┌─ MATERIAL PROVIDED

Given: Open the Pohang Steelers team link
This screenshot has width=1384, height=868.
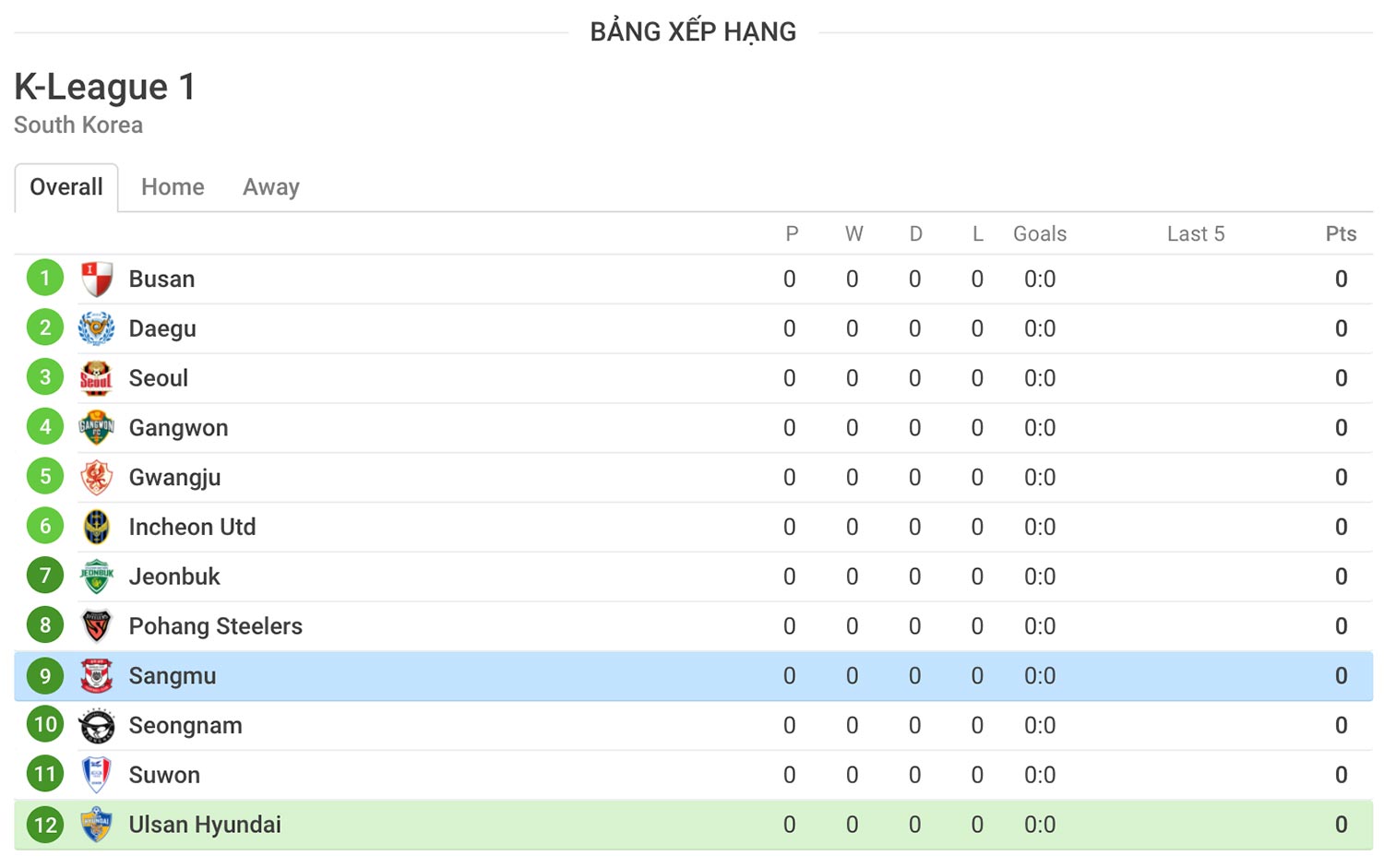Looking at the screenshot, I should [216, 626].
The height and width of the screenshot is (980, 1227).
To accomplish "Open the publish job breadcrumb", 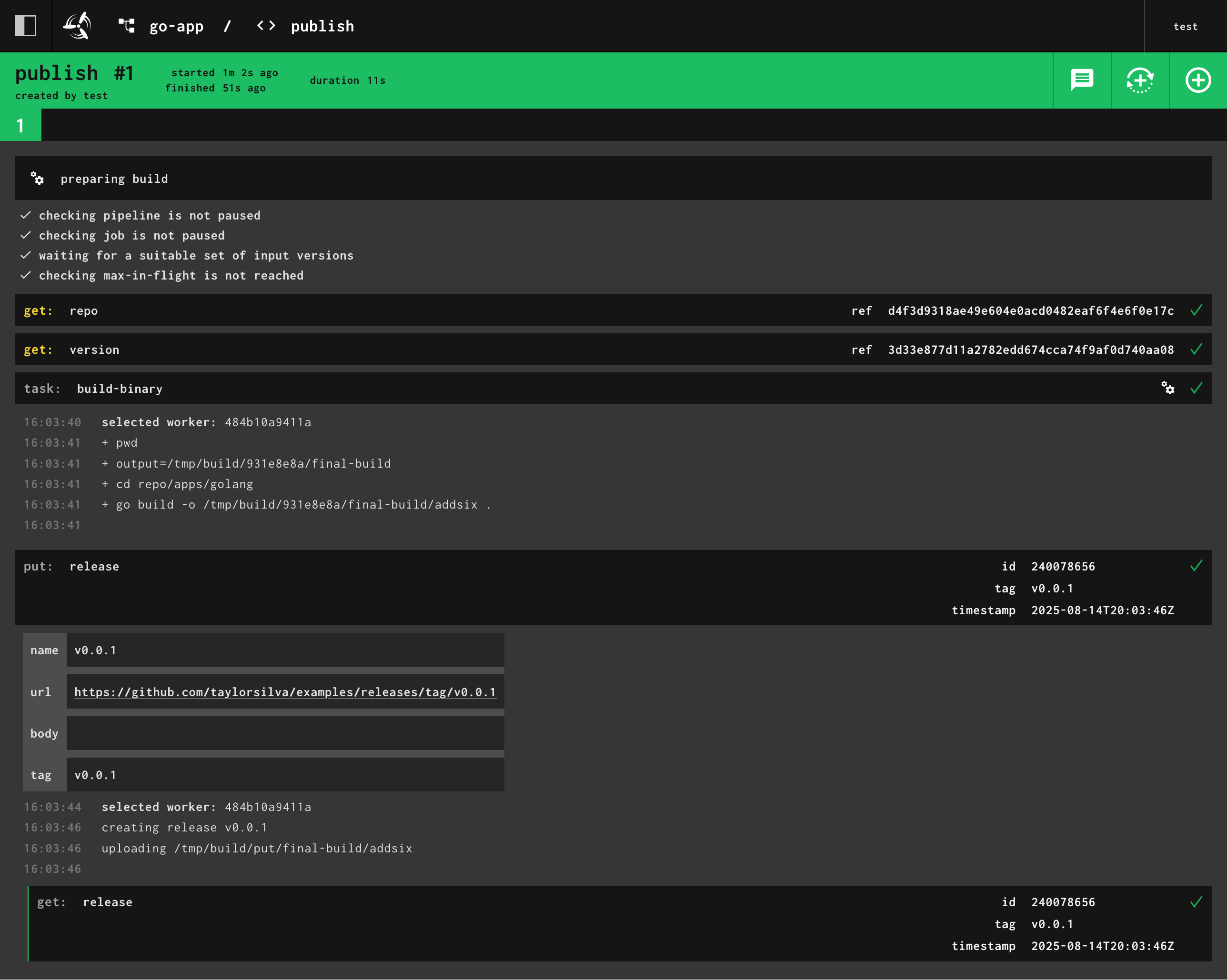I will (322, 26).
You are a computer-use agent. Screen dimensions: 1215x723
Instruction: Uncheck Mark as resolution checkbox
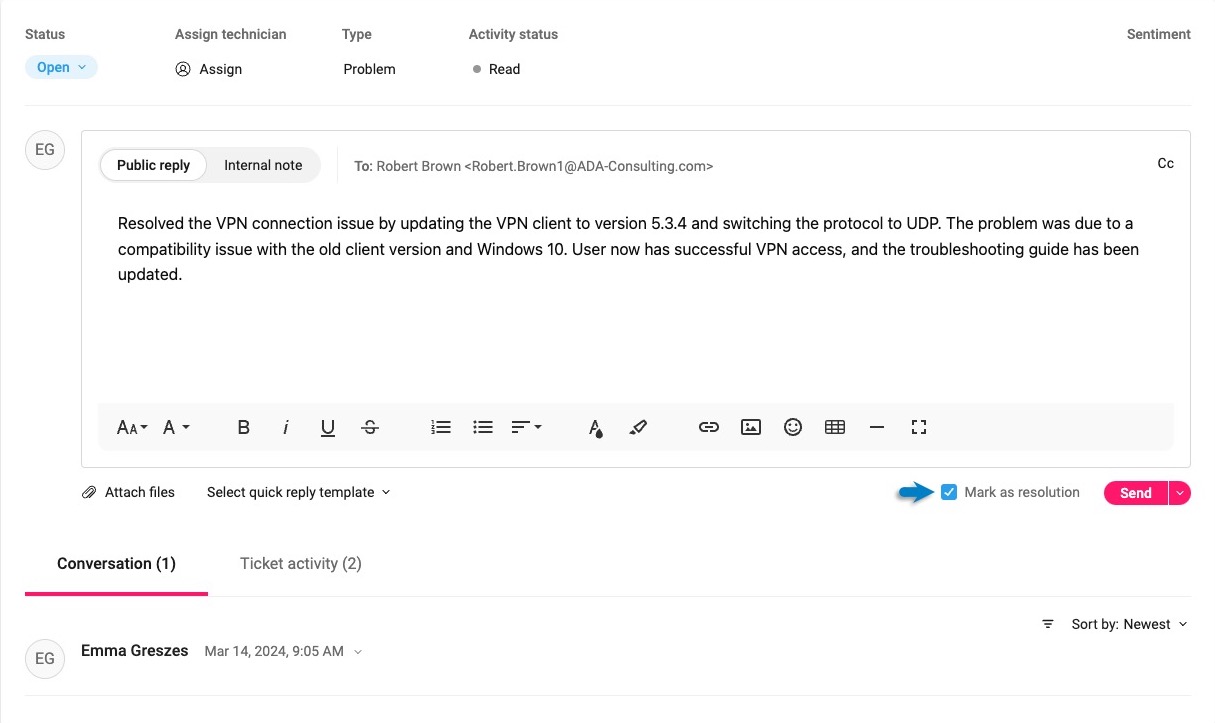(949, 492)
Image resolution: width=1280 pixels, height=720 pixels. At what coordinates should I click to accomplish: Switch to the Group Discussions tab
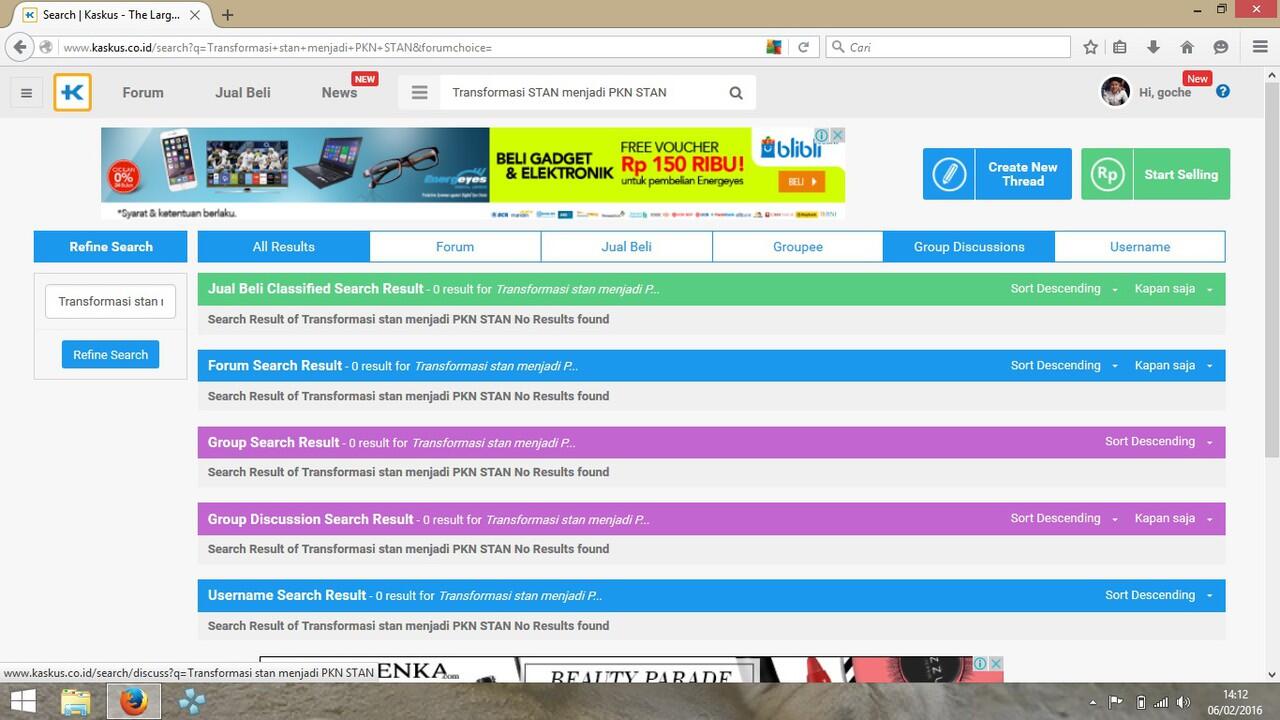click(968, 247)
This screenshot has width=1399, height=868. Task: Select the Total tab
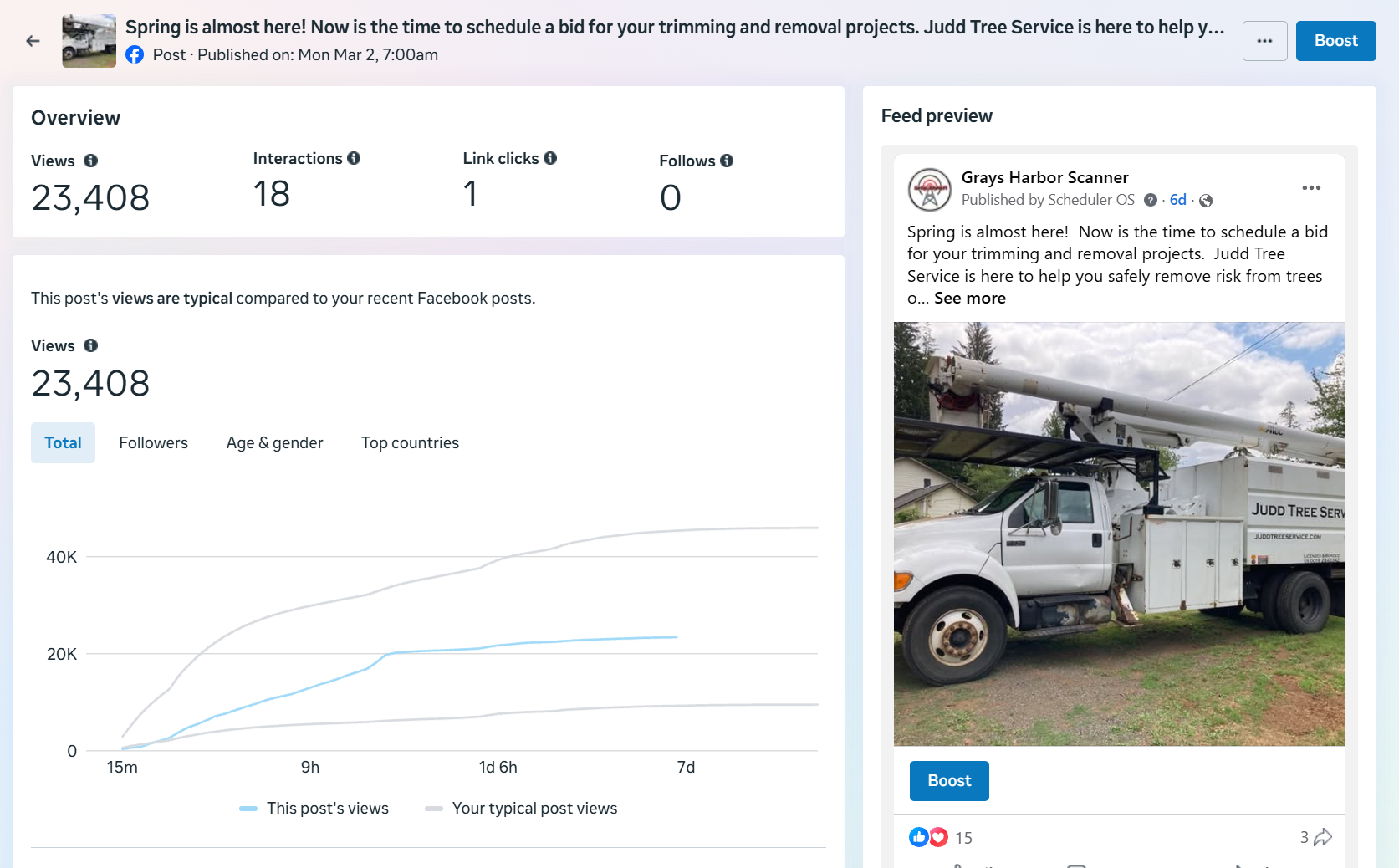(63, 442)
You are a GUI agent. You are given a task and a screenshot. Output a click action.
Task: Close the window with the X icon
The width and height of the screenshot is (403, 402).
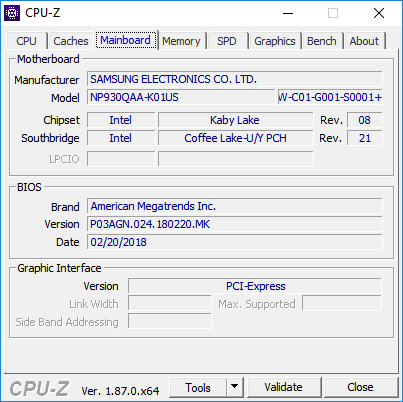coord(379,13)
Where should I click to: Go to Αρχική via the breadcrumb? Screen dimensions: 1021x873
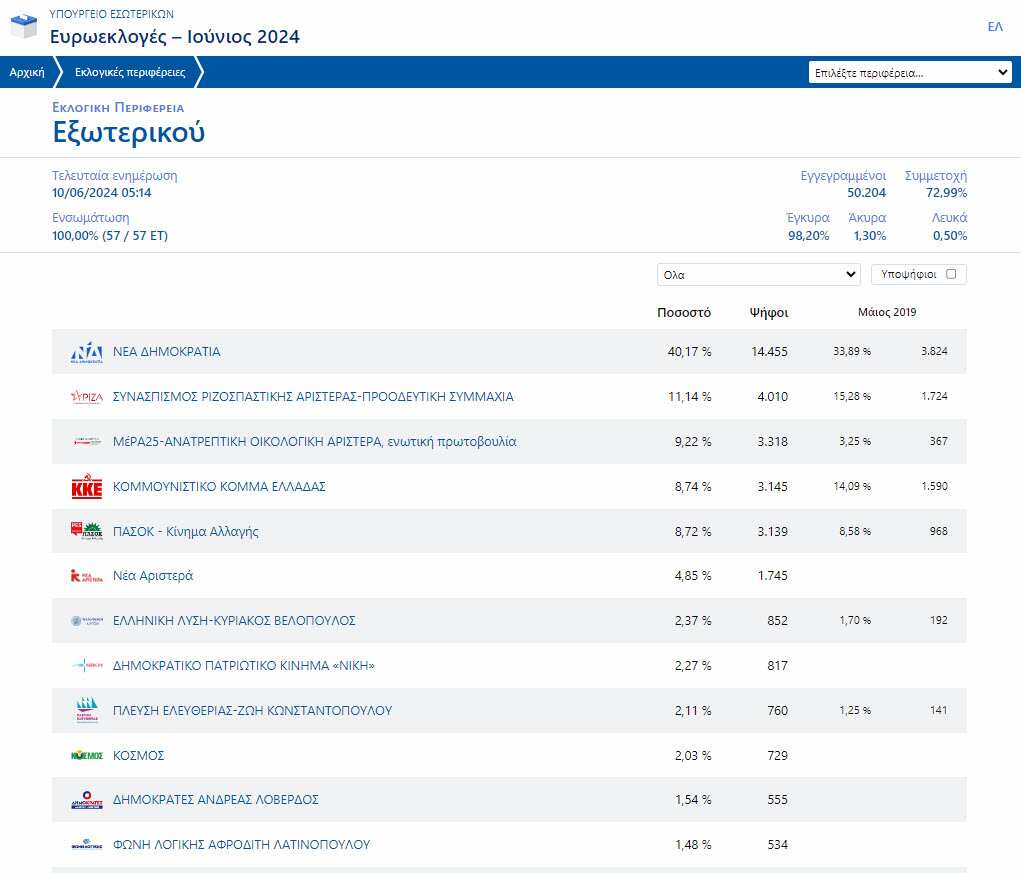(27, 71)
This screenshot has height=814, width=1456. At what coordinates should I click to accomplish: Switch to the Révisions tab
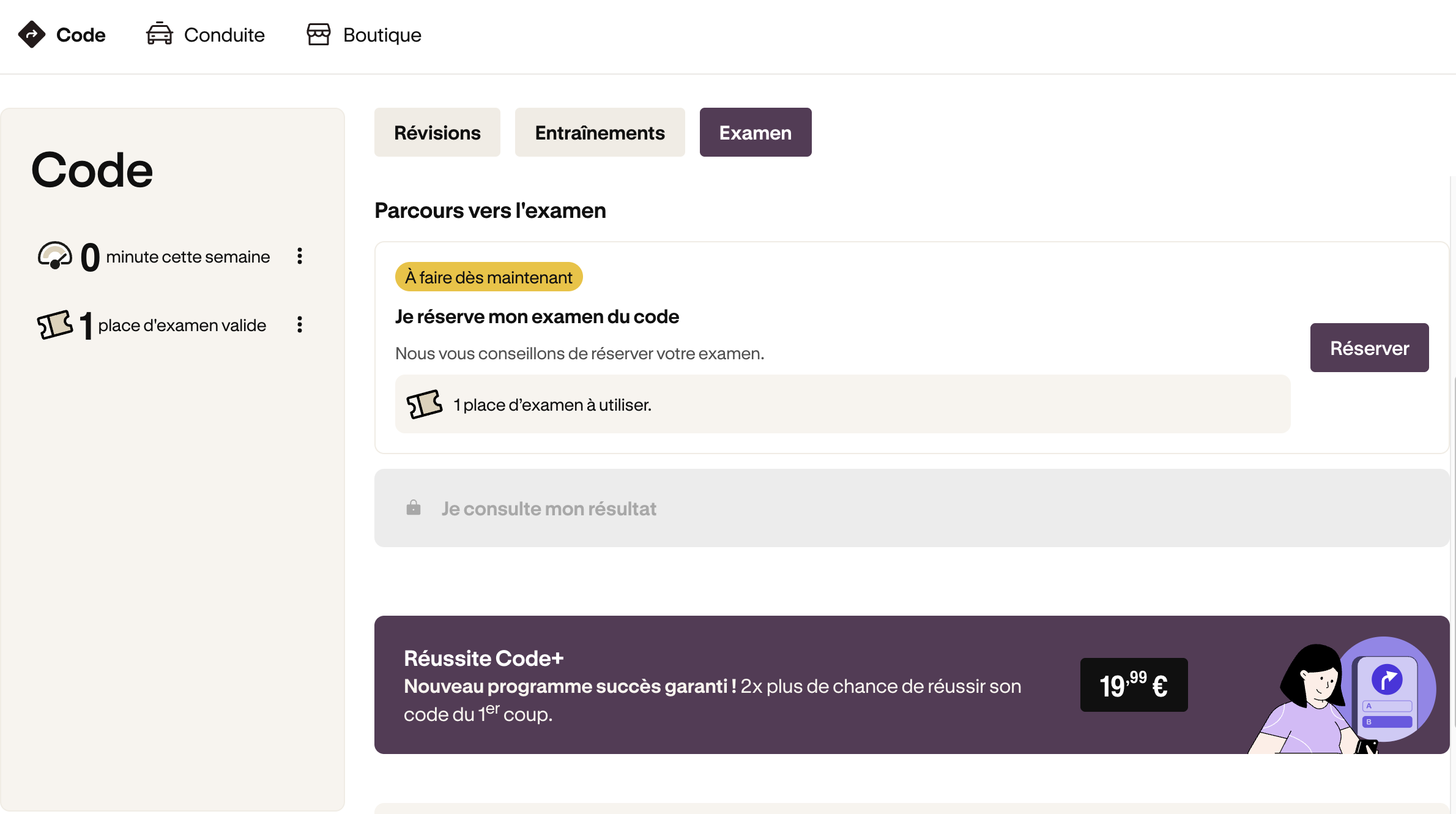pos(437,133)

└─

THE REQUEST
Please pull out every line of the records above that contains the string "height", treating uppercase and lowercase as different.

SOLUTION
This screenshot has width=1384, height=868.
The height and width of the screenshot is (980, 1227).
Image resolution: width=1280 pixels, height=720 pixels. At what coordinates should I click to accomplish: Switch to the Group Discussions tab
This screenshot has width=1399, height=868. Task: Select the Total tab
The width and height of the screenshot is (403, 402).
This screenshot has height=814, width=1456. At what coordinates should I click to accomplish: Switch to the Révisions tab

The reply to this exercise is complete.